Once you have a triangle wave you can feed it straight to a comparator circuit and compare it to a voltage adjustable above and below zero. The comparator output may go from +v to -v but you can use a diode to clip or clamp the negative side at the output if necessary.

Brian.
 

These can be independently controlled if done in this order.

1. Frequency between 355 Hz and 3 kHz
2. Duty cycle between 10% and 90%.
3. Amplitude between 80 mV and 2V

Not stated is the DC output or if the units are +/- Vpk, Vp-p or 0~Vpk
 

If you look at the basic circuit your opamp serves as a window comparator, but also affects
freq because as the window changes the time the RC needs to charge / discharge changes. But
affecting the window trip points changing the amplitude achieved at the inverting input
to opamp to hit the trip points, negative and positive.

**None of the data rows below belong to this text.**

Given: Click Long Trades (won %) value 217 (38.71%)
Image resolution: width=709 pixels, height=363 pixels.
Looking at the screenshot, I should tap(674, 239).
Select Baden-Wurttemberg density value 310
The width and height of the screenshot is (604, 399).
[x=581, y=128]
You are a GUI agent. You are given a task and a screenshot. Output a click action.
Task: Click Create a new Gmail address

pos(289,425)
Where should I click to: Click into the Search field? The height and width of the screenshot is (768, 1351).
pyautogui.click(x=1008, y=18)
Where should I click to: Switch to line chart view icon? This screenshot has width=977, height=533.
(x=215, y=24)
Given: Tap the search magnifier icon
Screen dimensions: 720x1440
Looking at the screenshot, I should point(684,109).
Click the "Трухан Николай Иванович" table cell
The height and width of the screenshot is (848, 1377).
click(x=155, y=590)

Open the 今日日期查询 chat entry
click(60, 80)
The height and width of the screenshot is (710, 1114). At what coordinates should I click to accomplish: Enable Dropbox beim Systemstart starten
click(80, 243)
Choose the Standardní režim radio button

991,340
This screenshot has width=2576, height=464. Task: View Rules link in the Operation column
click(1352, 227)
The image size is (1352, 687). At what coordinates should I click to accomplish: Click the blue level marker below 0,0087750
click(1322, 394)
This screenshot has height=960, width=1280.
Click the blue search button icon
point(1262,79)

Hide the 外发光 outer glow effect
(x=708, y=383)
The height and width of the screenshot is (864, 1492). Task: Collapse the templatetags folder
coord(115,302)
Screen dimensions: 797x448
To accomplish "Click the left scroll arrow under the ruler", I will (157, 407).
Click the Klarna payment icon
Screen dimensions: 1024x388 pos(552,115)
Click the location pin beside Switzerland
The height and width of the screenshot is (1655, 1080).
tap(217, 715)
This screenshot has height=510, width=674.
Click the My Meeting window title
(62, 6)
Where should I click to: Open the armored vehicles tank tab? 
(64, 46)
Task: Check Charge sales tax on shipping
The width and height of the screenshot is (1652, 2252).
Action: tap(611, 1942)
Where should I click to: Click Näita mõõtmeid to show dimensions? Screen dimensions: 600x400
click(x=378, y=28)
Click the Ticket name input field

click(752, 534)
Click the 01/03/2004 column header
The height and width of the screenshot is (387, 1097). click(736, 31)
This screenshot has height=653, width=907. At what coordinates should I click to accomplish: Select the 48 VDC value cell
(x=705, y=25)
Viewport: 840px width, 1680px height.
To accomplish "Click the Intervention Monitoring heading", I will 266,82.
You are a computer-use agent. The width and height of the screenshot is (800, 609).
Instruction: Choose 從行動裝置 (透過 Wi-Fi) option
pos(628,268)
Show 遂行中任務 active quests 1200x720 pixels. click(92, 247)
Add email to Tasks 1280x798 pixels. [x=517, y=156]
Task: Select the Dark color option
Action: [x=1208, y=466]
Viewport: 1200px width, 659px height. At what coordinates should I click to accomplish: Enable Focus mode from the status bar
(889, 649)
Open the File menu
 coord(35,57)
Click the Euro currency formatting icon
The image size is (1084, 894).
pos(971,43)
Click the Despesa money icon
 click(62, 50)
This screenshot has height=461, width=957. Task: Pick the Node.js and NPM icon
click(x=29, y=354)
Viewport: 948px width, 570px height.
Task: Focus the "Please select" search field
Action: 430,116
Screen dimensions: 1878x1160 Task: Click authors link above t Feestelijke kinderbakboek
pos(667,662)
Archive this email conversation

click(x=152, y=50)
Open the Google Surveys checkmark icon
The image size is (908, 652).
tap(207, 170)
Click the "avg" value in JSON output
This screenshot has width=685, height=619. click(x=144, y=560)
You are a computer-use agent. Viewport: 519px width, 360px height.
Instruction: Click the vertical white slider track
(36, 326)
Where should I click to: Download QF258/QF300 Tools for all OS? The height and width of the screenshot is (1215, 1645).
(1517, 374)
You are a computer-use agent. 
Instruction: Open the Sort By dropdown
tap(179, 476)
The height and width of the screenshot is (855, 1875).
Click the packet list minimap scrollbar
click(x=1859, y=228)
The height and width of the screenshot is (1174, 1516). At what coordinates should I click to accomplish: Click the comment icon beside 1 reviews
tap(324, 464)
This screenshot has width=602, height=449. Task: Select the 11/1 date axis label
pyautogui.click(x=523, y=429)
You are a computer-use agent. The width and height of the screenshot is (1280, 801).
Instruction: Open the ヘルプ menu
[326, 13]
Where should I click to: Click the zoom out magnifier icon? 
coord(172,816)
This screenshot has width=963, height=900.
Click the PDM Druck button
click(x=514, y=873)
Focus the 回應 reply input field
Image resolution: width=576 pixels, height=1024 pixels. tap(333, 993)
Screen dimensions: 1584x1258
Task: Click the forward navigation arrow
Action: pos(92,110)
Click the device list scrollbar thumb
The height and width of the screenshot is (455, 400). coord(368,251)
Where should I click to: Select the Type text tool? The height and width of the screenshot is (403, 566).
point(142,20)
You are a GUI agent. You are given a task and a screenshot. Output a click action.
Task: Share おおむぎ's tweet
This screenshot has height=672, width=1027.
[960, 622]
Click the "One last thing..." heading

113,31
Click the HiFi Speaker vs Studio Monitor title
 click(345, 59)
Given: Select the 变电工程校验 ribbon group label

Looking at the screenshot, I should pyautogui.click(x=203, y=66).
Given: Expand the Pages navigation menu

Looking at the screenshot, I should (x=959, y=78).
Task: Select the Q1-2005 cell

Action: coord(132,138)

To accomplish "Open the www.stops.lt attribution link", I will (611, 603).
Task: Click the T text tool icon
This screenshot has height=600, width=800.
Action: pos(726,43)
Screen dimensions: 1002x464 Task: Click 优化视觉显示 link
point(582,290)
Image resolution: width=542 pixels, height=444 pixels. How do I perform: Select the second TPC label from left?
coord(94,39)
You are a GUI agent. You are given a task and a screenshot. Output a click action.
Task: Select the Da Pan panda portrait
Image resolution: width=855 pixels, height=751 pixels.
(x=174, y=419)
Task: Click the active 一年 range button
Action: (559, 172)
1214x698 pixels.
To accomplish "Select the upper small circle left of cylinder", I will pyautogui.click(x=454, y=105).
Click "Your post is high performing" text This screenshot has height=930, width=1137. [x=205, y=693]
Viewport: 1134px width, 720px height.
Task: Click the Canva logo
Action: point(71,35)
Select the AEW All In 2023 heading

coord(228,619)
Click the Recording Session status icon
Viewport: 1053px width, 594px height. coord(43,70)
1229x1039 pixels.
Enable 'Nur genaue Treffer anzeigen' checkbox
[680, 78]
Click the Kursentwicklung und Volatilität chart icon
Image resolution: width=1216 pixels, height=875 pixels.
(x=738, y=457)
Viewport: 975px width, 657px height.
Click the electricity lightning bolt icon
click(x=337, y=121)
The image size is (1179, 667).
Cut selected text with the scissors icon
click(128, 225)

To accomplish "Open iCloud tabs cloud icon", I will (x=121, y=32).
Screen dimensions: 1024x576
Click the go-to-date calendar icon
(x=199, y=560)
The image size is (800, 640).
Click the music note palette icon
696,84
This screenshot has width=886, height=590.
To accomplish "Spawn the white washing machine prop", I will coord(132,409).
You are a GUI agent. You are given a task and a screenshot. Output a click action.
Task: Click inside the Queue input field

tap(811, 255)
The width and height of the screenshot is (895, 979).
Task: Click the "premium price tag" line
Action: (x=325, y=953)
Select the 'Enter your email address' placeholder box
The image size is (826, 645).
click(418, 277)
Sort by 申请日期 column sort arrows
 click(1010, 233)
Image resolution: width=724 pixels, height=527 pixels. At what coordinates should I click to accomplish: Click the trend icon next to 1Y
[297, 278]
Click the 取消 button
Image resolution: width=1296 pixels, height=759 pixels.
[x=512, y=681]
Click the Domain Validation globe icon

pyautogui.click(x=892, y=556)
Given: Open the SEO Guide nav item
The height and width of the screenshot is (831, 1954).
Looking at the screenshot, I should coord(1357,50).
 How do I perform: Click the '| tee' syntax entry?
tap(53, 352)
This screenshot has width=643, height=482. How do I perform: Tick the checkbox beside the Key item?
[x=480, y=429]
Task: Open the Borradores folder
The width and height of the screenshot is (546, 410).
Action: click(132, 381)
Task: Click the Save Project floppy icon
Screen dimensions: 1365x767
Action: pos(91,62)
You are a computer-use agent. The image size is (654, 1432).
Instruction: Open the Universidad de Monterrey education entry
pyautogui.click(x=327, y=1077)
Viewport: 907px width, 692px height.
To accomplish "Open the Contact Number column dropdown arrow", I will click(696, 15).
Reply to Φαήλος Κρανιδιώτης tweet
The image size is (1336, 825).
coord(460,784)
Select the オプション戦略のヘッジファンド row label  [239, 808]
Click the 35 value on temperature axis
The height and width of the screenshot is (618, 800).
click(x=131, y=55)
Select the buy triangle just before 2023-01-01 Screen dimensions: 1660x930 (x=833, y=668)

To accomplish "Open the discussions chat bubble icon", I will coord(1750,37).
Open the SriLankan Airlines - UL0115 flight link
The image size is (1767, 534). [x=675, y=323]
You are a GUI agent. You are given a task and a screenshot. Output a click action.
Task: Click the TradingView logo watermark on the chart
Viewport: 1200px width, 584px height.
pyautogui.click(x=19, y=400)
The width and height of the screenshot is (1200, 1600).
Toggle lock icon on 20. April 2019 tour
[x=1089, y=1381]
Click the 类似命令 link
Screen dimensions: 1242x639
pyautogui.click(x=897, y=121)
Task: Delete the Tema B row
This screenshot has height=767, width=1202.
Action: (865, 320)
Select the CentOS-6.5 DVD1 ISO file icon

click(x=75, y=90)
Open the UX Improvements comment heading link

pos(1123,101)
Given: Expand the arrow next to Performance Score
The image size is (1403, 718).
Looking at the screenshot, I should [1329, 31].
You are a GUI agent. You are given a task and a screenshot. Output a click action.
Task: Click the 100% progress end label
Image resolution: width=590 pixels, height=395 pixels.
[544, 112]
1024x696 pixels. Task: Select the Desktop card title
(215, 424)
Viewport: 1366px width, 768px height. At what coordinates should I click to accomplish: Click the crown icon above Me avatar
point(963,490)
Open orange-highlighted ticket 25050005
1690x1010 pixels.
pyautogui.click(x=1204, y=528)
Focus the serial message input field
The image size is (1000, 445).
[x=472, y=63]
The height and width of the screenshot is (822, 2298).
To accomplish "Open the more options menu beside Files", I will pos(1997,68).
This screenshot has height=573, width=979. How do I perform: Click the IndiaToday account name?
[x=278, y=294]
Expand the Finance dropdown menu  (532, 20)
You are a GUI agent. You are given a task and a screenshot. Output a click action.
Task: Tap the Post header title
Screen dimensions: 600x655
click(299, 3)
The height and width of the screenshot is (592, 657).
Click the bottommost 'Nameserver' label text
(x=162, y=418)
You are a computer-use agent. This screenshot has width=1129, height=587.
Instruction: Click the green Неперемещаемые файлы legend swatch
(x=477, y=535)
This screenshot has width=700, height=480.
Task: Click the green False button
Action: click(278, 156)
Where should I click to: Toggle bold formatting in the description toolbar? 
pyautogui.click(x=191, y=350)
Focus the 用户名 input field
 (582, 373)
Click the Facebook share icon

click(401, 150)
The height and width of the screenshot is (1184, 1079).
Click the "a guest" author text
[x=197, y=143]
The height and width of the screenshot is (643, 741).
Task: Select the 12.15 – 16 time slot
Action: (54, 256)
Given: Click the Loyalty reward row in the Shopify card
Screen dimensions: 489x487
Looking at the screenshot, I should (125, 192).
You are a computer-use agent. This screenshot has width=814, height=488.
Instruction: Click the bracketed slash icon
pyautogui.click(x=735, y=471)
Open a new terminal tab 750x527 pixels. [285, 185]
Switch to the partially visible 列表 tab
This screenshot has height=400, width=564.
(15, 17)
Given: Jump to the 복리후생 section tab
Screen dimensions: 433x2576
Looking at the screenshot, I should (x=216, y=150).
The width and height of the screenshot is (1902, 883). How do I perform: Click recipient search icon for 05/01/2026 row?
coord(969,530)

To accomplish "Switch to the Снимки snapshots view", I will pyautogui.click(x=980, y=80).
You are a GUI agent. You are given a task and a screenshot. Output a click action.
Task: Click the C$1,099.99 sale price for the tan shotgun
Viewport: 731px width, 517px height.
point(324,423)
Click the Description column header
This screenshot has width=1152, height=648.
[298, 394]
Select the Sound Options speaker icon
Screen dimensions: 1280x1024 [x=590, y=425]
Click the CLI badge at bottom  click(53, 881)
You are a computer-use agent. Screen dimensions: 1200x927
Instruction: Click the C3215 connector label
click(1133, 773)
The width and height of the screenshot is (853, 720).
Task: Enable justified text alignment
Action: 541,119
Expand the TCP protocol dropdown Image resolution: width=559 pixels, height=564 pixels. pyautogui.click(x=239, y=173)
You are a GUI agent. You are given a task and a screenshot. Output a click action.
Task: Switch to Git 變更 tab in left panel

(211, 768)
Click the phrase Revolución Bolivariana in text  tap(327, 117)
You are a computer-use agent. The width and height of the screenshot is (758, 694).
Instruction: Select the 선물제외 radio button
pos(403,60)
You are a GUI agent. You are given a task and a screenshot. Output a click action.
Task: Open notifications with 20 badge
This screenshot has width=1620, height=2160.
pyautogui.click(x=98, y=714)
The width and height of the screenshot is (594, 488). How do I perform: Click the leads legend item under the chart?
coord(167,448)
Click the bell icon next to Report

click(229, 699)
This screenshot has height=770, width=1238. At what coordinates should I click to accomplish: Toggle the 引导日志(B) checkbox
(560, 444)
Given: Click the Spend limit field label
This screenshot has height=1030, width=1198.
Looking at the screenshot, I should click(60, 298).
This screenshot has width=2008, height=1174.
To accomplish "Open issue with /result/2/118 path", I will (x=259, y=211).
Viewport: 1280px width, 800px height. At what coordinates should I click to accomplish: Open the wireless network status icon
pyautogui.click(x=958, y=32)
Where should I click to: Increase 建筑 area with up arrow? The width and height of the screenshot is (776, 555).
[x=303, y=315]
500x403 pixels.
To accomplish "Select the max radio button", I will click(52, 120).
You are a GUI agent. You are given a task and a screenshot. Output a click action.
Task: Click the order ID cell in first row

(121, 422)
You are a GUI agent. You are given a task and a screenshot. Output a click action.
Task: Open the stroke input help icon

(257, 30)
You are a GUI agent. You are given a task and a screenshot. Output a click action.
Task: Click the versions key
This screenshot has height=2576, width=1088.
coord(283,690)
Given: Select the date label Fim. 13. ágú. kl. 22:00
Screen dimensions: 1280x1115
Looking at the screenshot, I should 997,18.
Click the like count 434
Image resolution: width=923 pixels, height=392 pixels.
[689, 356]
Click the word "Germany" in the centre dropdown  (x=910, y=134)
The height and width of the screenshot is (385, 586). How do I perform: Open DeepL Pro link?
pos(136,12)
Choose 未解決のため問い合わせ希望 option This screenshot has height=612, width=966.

The charge and discharge RC time constant is affected by your diode / R fdbk values, so those
Rs affect duty cycle, but also affect frequency as they alter how fast / slow the charge and discharge
paths work. Note also the output swing of the OpAmp used as comparator is inherently not symmetrical,
causing offset error in the duty cycle. And the diodes, being ~.7V in Vforward also affect minimum duty
cycle achievable. And of course saturated comparator outputs and/or diodes exhibit a lot of T affect
drift in V, aggravating performance even more. And comparators with saturated outputs have no PSRR
of output values, so changes on supply rails affect output levels.


So in short the architecture needs help if you want independent controls over freq, duty cycle, amplitude.


Regards, Dana.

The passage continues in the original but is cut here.